% Generated by roxygen2: do not edit by hand
% Please edit documentation in R/Rbec.R
\name{Rbec}
\alias{Rbec}
\title{Reference-based error correction of amplicon sequencing data}
\usage{
Rbec(fastq, reference, outdir, threads=1, sampling_size=5000, ascii=33, min_cont_obs_abd=200, min_cont_abd=0.03, min_E=0.05, min_P=1e-40, ref_seeker=1, cn=NULL)
}
\arguments{
\item{fastq}{the path of the fastq file containg merged amplicon sequencing reads (Ns are not allowed in the reads)}

\item{reference}{the path of the unique reference sequences, each sequence must be in one line (Ns are not allowed in the sequences)}

\item{outdir}{the output directory, which should be created by the user}

\item{threads}{the number of threads used, default 1}

\item{sampling_size}{the sampling size for calculating the error matrix, default 5000}

\item{ascii}{ascii characters used to encode phred scores (33 or 64), default 33}

\item{min_cont_obs_abd}{the minimum oberseved abundace of unique tags for detecting contamination sequences, default 200}

\item{min_cont_abd}{the relative abundance of unique tgas for detecting contamination sequences that can't be corrected by any of the references, default 0.03}

\item{min_E}{the minimum expectation of the Possion distribution for the identification of paralogues, default 0.05}

\item{min_P}{the minimum P value threshold of the Possion distribution to correct a read, default 1e-40}

\item{ref_seeker}{the method for finding the candidate error-producing reference sequence for a tag showing identical lowest K-mer distance to multiple references. 1 for the abundance-based method; 2 for the transition probability-based method, default 1.}

\item{cn}{the copy number table documenting the copy number of the marker gene in each strain.
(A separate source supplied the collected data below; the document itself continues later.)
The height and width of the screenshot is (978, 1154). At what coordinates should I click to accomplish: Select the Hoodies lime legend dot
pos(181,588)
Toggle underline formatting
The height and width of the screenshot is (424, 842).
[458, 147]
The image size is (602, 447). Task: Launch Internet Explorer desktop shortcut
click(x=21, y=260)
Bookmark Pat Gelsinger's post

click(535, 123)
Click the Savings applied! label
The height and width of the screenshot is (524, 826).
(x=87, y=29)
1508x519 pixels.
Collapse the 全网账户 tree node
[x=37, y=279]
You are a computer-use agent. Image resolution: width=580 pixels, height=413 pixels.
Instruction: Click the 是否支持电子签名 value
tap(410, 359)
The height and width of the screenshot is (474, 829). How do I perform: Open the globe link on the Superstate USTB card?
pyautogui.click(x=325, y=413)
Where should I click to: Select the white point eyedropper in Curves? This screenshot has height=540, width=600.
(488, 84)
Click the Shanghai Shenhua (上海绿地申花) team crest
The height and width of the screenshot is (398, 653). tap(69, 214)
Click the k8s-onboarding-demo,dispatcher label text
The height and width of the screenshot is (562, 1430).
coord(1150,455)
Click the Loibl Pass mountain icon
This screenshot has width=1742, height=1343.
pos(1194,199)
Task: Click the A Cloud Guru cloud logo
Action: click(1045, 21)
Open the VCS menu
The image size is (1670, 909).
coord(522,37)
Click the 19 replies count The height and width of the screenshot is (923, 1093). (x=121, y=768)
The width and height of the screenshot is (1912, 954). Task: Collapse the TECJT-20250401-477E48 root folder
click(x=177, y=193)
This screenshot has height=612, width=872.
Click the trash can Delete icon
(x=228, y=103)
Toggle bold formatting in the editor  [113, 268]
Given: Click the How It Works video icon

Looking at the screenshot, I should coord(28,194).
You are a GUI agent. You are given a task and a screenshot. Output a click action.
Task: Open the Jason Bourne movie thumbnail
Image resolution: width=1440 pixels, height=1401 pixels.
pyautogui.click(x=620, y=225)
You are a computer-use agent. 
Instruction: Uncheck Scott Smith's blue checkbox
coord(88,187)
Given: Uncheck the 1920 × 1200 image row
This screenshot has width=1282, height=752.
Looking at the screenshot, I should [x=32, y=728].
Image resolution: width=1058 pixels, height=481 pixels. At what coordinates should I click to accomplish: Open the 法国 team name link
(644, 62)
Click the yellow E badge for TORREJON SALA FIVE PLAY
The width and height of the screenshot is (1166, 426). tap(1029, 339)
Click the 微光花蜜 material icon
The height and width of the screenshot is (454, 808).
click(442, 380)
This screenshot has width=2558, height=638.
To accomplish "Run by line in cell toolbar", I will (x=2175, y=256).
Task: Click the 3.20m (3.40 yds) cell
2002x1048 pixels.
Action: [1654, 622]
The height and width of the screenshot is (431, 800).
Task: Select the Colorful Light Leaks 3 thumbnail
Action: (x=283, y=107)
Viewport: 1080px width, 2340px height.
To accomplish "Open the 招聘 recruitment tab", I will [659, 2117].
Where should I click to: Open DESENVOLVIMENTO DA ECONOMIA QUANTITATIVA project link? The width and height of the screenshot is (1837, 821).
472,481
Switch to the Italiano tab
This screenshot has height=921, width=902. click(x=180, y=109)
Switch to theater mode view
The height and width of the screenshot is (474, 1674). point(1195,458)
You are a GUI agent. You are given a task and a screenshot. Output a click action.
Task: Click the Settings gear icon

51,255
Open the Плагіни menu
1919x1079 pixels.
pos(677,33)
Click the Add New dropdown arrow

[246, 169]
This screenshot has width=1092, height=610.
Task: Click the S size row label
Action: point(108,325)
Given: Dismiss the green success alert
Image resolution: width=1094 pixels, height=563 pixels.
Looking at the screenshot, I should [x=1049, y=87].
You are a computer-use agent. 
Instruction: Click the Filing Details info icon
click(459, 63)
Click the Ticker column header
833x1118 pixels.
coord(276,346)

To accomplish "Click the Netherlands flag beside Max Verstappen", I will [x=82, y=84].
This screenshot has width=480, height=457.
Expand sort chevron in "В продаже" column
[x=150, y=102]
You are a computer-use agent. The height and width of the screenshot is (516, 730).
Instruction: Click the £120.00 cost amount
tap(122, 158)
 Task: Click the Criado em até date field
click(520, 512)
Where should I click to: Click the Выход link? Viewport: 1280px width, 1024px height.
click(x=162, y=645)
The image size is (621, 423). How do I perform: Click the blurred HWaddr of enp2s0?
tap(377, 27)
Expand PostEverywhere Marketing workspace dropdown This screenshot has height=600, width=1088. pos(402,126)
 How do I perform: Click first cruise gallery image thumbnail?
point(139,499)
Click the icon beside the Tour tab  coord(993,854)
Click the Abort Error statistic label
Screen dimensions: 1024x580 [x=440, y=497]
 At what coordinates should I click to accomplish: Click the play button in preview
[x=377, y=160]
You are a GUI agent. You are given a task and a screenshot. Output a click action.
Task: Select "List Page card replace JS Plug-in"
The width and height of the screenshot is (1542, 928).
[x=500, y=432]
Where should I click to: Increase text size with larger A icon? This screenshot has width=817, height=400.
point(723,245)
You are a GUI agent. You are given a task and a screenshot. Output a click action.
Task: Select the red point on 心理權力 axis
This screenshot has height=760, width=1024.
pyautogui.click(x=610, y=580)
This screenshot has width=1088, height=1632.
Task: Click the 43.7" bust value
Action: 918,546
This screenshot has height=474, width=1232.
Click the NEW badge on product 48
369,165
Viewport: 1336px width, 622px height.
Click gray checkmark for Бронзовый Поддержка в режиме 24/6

Rbec will normalize the strain abundance if the copy number is available}
}
\value{
lambda_final.out the lambda value and pvalue of the Poisson distribution for each read

error_matrix_final.out the error matrix in the final iteration

strain_table.txt the strain composition of the sample

strain_table_normalized.txt the copy-number-normalized strain composition of the sample if the copy number table is provided

contamination_seq.fna the potential sequences generated by contaminants

rbec.log percentage of corrected reads, which can be used to predict contaminated samples

paralogue_seq.fna paralogue sequences found in each strain except for the reference provided
}
\description{
This function corrects the amplicon sequencing data from synthetic communities where the reference sequences are known a priori
}
\details{
Ruben Garrido-Oter's group, Plant-Microbe interaction, Max Planck Institute for Plant Breeding Research
}
\examples{
fastq <- system.file("extdata", "test_raw_merged_reads.fastq.gz", package = "Rbec")

ref <- system.file("extdata", "test_ref.fasta", package = "Rbec")

Rbec(fastq=fastq, reference=ref, outdir=tempdir(), threads=1, sampling_size=500, ascii=33)

}
\author{
Pengfan Zhang
}